STARK produces a tab-separated (.tsv) file with a list of all the trees matching the input criteria sorted by descending frequency, as illustrated by the first few lines of the default [sample output](https://github.com/clarinsi/STARK/blob/master//sample/output.tsv) below, which show the 5-most frequent trees occurring in the sample `en_ewt-ud-dev.conllu` treebank.

The description of the tree is given in the first column, while subsequent columns additional information on the absolute and relative frequencies, the surface node order, the number of the nodes in the tree and the head node. For adding other types of information to the output, such as other useful statistics, examples and links to visualized trees, see the list of settings above or the [detailed settings documentation here](https://github.com/clarinsi/STARK/blob/master/settings.md).
· · · · ·
What is expected. Please continue the description of STARK's output file, picking up right after its last sentence.

Items in a dataset.
· · · · ·
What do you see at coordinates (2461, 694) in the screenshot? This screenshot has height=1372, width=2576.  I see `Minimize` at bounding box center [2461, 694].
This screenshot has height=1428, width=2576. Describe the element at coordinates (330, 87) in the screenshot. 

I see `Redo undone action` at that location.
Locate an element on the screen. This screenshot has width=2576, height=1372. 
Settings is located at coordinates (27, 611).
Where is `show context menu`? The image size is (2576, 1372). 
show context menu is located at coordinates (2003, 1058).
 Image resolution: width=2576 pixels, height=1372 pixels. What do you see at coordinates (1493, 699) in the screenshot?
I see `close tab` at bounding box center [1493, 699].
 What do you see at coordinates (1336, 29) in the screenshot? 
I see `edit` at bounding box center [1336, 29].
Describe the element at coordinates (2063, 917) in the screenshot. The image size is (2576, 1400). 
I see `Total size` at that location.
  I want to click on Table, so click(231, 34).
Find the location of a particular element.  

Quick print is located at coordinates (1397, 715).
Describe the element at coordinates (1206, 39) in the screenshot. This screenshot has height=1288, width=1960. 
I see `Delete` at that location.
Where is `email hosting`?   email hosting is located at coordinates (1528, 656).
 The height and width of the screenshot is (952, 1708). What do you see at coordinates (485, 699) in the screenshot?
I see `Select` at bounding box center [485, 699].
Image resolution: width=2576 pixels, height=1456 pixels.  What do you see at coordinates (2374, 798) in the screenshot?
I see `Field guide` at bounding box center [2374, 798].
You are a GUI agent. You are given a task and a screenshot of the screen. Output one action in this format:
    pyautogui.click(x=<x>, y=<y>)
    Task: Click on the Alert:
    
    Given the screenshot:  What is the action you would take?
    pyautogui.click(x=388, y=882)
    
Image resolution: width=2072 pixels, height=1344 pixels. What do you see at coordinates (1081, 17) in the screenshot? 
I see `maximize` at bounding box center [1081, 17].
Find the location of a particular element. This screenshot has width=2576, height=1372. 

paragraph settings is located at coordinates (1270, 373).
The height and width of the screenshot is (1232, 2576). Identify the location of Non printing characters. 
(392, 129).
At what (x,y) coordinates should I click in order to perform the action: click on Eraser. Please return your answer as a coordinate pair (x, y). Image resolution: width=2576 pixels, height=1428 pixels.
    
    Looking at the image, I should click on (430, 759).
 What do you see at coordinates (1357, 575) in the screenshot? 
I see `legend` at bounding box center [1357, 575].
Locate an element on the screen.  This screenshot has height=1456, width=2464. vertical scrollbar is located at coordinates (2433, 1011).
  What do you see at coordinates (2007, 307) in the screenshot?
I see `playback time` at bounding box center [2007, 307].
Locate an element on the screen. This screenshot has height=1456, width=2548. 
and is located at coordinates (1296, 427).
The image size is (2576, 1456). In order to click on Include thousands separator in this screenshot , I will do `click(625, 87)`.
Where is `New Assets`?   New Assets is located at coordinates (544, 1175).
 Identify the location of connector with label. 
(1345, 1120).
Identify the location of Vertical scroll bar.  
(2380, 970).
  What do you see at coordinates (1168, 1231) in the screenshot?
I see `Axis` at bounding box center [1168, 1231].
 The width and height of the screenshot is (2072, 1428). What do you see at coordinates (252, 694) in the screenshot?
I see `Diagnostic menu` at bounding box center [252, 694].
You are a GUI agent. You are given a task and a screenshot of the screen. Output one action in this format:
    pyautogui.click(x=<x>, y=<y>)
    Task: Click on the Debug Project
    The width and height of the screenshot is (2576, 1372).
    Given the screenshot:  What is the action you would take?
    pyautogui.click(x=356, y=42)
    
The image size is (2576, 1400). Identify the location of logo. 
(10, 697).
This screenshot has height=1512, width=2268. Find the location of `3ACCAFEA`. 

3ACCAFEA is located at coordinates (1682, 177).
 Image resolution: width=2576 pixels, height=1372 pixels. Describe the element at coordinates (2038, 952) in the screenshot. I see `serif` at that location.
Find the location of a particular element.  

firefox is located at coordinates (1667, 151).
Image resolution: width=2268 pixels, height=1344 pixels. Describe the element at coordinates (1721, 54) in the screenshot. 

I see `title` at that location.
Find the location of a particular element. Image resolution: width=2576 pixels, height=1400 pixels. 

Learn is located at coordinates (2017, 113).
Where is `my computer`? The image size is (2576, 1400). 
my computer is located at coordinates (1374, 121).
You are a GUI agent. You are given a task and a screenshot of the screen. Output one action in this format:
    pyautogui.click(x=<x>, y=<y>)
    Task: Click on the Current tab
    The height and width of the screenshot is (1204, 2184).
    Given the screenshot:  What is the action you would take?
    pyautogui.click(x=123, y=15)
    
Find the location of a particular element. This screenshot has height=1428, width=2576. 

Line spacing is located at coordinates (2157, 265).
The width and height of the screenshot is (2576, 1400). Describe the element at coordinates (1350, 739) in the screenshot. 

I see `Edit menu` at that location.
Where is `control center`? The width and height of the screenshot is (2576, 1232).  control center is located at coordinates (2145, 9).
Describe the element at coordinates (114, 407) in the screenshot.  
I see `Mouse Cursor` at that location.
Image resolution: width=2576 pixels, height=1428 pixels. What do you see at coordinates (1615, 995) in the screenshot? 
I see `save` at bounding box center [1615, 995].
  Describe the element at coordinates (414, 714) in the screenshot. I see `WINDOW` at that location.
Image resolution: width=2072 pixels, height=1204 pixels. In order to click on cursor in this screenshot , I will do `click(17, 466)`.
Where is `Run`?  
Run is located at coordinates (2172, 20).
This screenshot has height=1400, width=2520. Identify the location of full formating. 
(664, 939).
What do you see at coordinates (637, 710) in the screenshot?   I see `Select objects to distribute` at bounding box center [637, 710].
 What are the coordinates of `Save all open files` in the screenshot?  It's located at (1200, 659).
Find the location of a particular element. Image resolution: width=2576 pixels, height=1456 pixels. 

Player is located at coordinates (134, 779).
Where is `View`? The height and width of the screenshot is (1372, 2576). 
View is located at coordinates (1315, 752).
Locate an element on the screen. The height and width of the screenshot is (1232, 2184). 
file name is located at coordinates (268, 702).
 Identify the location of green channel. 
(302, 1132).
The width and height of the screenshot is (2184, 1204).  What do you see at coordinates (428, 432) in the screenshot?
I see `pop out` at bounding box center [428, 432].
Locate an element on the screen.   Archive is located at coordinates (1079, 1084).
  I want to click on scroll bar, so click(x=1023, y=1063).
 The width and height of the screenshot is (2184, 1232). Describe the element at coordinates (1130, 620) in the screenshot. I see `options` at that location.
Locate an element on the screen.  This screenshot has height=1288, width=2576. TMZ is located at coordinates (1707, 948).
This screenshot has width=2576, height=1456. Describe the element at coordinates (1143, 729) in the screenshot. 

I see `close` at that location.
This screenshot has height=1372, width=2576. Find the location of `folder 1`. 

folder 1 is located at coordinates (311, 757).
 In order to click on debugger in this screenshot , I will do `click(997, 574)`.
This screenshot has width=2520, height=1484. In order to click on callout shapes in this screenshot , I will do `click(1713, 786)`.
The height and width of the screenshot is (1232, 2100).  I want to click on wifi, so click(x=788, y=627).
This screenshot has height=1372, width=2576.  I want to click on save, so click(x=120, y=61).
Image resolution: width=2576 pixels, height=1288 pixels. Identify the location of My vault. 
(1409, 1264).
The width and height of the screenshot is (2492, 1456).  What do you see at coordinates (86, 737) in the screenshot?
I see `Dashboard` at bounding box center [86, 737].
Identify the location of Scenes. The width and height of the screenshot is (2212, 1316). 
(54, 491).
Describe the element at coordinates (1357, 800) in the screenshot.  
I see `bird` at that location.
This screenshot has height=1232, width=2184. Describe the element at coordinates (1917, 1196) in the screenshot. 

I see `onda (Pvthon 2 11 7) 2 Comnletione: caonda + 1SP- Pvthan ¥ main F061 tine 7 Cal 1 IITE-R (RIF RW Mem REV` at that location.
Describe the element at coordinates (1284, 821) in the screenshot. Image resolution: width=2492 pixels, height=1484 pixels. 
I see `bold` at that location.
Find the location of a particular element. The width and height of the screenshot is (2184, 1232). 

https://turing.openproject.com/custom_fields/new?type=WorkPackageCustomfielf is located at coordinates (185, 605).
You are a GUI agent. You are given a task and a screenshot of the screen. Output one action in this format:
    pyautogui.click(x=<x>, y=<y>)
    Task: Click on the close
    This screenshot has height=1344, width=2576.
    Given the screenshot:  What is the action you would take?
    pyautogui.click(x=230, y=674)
· · · · ·
Exercise answer.
|Tree | Abs-Freq | Rel-Freq | Order | N | Head
| --- | --- | --- | --- | --- | --- | 
| DET <det NOUN | 320 | 12644.6 | AB | 2 | NOUN
| ADP <case DET <det NOUN | 183 | 7276.6 | ABC | 3 | NOUN
| ADP <case PROPN | 175 | 6958.5 | AB | 2 | PROPN
| ADP <case NOUN | 163 | 6481.4 | AB | 2 | NOUN
| ADJ <amod NOUN | 117 | 4652.3 | AB | 2 | NOUN

### Description of tree structure
The description of the trees given in the first column of the output is based on the [dep_search](https://fginter.github.io/dep_search/) query language (archived [here](https://orodja.cjvt.si/drevesnik/help/en/)), which is simple to learn and easy to read:
- Dependencies are expressed using < and > operators, which mimic the "arrows" in the dependency graph.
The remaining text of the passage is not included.